**Work to be completed**
Every entry below should be written out again exactly.

**Supplied entries**
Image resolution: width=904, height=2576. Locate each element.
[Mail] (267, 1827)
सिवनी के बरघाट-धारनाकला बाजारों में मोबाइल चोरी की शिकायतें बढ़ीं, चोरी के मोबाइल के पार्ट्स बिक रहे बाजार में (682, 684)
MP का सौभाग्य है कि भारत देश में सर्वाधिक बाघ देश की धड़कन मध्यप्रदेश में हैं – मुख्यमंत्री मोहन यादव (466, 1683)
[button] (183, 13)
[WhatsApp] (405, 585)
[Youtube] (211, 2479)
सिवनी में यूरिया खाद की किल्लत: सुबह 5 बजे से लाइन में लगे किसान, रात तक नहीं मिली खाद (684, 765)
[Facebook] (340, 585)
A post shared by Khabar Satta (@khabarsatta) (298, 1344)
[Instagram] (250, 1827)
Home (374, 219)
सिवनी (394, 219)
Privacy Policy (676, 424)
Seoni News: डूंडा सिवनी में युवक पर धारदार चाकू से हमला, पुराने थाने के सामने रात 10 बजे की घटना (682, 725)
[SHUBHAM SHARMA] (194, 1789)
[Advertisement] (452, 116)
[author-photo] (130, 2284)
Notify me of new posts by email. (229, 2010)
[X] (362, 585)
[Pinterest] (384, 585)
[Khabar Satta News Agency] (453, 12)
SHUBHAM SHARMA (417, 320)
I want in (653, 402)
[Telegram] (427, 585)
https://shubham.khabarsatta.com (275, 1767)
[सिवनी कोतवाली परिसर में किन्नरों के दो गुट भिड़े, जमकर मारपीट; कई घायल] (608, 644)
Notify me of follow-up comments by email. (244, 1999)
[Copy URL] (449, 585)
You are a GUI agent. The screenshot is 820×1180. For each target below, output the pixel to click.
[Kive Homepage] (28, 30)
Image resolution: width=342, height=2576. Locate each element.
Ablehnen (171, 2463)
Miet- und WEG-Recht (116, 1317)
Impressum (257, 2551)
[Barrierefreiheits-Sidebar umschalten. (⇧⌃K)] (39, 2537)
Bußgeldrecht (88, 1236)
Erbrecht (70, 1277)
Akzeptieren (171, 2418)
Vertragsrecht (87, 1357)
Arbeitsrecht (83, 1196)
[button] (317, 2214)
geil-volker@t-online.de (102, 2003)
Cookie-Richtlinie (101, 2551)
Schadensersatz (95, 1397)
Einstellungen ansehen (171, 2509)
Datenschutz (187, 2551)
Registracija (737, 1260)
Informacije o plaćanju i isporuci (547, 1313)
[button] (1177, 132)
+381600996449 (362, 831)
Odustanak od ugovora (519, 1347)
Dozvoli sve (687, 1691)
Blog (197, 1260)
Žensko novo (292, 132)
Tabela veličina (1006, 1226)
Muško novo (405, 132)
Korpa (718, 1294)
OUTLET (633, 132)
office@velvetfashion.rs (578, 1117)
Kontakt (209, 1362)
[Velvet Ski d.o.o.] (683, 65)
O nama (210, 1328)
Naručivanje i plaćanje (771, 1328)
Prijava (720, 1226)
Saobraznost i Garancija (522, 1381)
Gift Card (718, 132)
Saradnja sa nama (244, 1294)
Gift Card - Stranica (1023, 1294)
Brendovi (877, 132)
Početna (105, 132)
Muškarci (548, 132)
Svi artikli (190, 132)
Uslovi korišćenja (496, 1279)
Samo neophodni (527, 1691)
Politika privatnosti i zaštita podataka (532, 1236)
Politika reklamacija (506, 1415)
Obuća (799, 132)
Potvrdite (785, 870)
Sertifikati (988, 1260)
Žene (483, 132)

**Your solution**
Image resolution: width=904, height=2576. Locate each element.
[Mail] (267, 1827)
सिवनी के बरघाट-धारनाकला बाजारों में मोबाइल चोरी की शिकायतें बढ़ीं, चोरी के मोबाइल के पार्ट्स बिक रहे बाजार में (682, 684)
MP का सौभाग्य है कि भारत देश में सर्वाधिक बाघ देश की धड़कन मध्यप्रदेश में हैं – मुख्यमंत्री मोहन यादव (466, 1683)
[button] (183, 13)
[WhatsApp] (405, 585)
[Youtube] (211, 2479)
सिवनी में यूरिया खाद की किल्लत: सुबह 5 बजे से लाइन में लगे किसान, रात तक नहीं मिली खाद (684, 765)
[Facebook] (340, 585)
A post shared by Khabar Satta (@khabarsatta) (298, 1344)
[Instagram] (250, 1827)
Home (374, 219)
सिवनी (394, 219)
Privacy Policy (676, 424)
Seoni News: डूंडा सिवनी में युवक पर धारदार चाकू से हमला, पुराने थाने के सामने रात 10 बजे की घटना (682, 725)
[SHUBHAM SHARMA] (194, 1789)
[Advertisement] (452, 116)
[author-photo] (130, 2284)
Notify me of new posts by email. (229, 2010)
[X] (362, 585)
[Pinterest] (384, 585)
[Khabar Satta News Agency] (453, 12)
SHUBHAM SHARMA (417, 320)
I want in (653, 402)
[Telegram] (427, 585)
https://shubham.khabarsatta.com (275, 1767)
[सिवनी कोतवाली परिसर में किन्नरों के दो गुट भिड़े, जमकर मारपीट; कई घायल] (608, 644)
Notify me of follow-up comments by email. (244, 1999)
[Copy URL] (449, 585)
You are a GUI agent. The screenshot is 820×1180. For each target below, output the pixel to click.
[Kive Homepage] (28, 30)
Image resolution: width=342, height=2576. Locate each element.
Ablehnen (171, 2463)
Miet- und WEG-Recht (116, 1317)
Impressum (257, 2551)
[Barrierefreiheits-Sidebar umschalten. (⇧⌃K)] (39, 2537)
Bußgeldrecht (88, 1236)
Erbrecht (70, 1277)
Akzeptieren (171, 2418)
Vertragsrecht (87, 1357)
Arbeitsrecht (83, 1196)
[button] (317, 2214)
geil-volker@t-online.de (102, 2003)
Cookie-Richtlinie (101, 2551)
Schadensersatz (95, 1397)
Einstellungen ansehen (171, 2509)
Datenschutz (187, 2551)
Registracija (737, 1260)
Informacije o plaćanju i isporuci (547, 1313)
[button] (1177, 132)
+381600996449 (362, 831)
Odustanak od ugovora (519, 1347)
Dozvoli sve (687, 1691)
Blog (197, 1260)
Žensko novo (292, 132)
Tabela veličina (1006, 1226)
Muško novo (405, 132)
Korpa (718, 1294)
OUTLET (633, 132)
office@velvetfashion.rs (578, 1117)
Kontakt (209, 1362)
[Velvet Ski d.o.o.] (683, 65)
O nama (210, 1328)
Naručivanje i plaćanje (771, 1328)
Prijava (720, 1226)
Saobraznost i Garancija (522, 1381)
Gift Card (718, 132)
Saradnja sa nama (244, 1294)
Gift Card - Stranica (1023, 1294)
Brendovi (877, 132)
Početna (105, 132)
Muškarci (548, 132)
Svi artikli (190, 132)
Uslovi korišćenja (496, 1279)
Samo neophodni (527, 1691)
Politika privatnosti i zaštita podataka (532, 1236)
Politika reklamacija (506, 1415)
Obuća (799, 132)
Potvrdite (785, 870)
Sertifikati (988, 1260)
Žene (483, 132)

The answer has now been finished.